Hundreds of students rallied at Janss steps Thursday in support of COLA, or the cost-of-living adjustment. The cost of living adjustment ensures that salaries are adjusted to keep up with changes in rent costs.
The UC-wide strike is part of the movement started by graduate students who withheld UC Santa Cruz’s fall quarter grades in protest of low teaching assistant wages and rent burden. Fifty-four TAs were fired from UCSC at the beginning of March as a result.
Associate professors of anthropology Erin Debenport (left) and Hannah Appel (right) stand with graduate students striking for higher wages. Many members of UCLA’s anthropology faculty have voiced support for the strikes, including professor Jason De León and assistant professor Salih Açiksöz.
Students sit on Janss steps and listen to the speakers.
A woman takes a nap as the rally unfolds on Janss steps.
James Huynh, a PhD student in community health sciences said that graduate students in LA experience precarious living conditions. ‘’On top of worrying about finances, we have to worry about teaching our students, grading, doing our research’’ Huynh said. Huynh said that he has seen more grad students mobilize this year than in the past few years. ‘’As long as we continue to approach this issue in an intersectional way, thinking about different systems of power and oppression, then this can truly be like a huge moment.’’
Anthropology professor and Director of the UCLA American Indian Studies Center Shannon Speed addresses the crowd at the rally.
Rachel John, an undergraduate student at UCLA, said that she thinks that it is important for undergrads to come out to the rallies. ‘’They put a lot of work into helping us learn’’ John said. ‘’All we can do right now it to show support for what they’re trying to make a change for.’’

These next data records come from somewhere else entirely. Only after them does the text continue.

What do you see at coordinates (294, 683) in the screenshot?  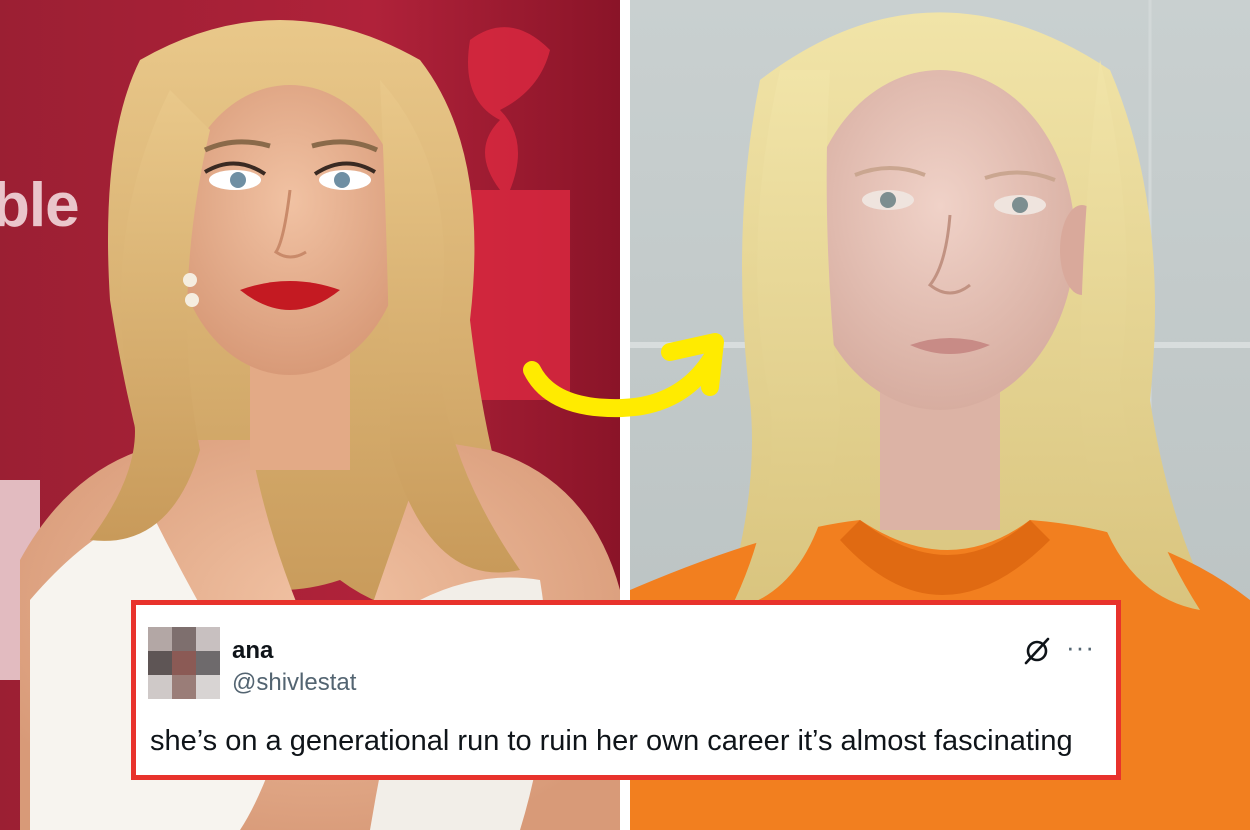 I see `tweet-author-handle: @shivlestat` at bounding box center [294, 683].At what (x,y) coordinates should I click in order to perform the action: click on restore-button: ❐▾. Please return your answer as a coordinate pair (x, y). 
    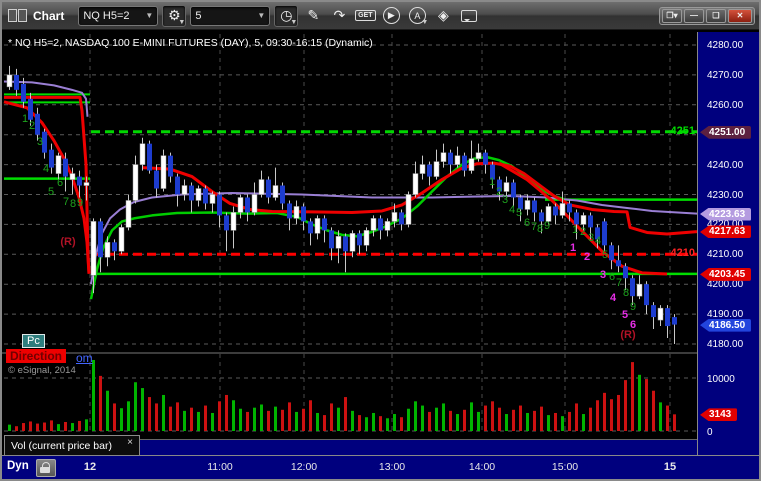
    Looking at the image, I should click on (672, 16).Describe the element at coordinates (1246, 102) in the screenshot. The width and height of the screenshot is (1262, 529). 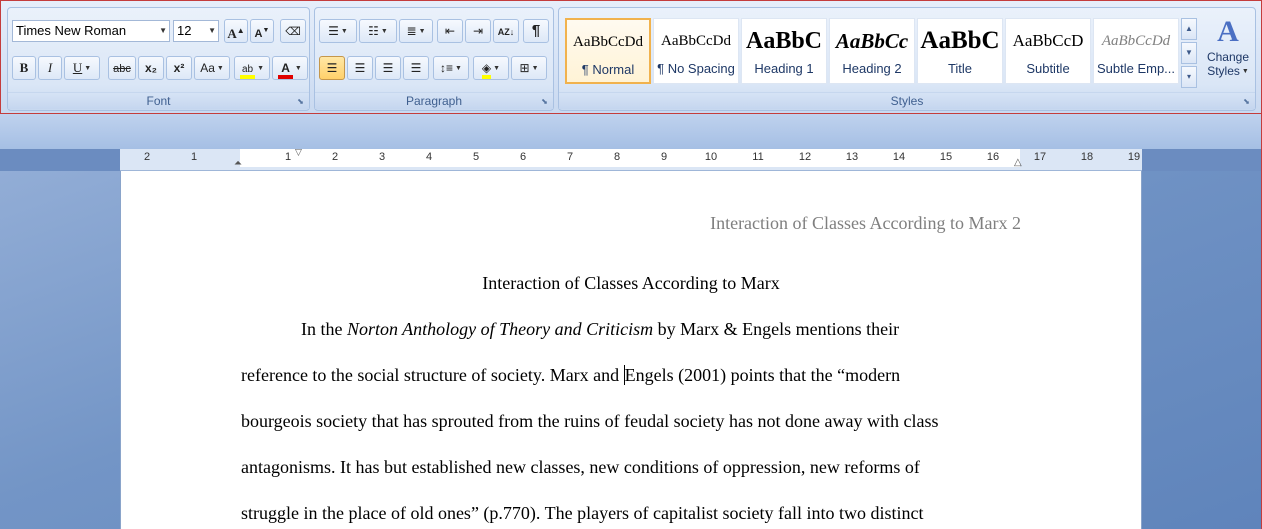
I see `styles-dialog-launcher-icon: ⬊` at that location.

Students at the In Solidarity Protest against Hindutva march from Meyerhoff Park outside Kerckhoff Hall to Janss steps in support of the COLA strike.
Rally attendees hold signs on Janss steps.
Strikers vote on how to continue the COLA movement at UCLA. Graduate students eventually agreed to start a wildcat strike, or a strike not sanctioned by a labor union, if 10 academic departments support the action.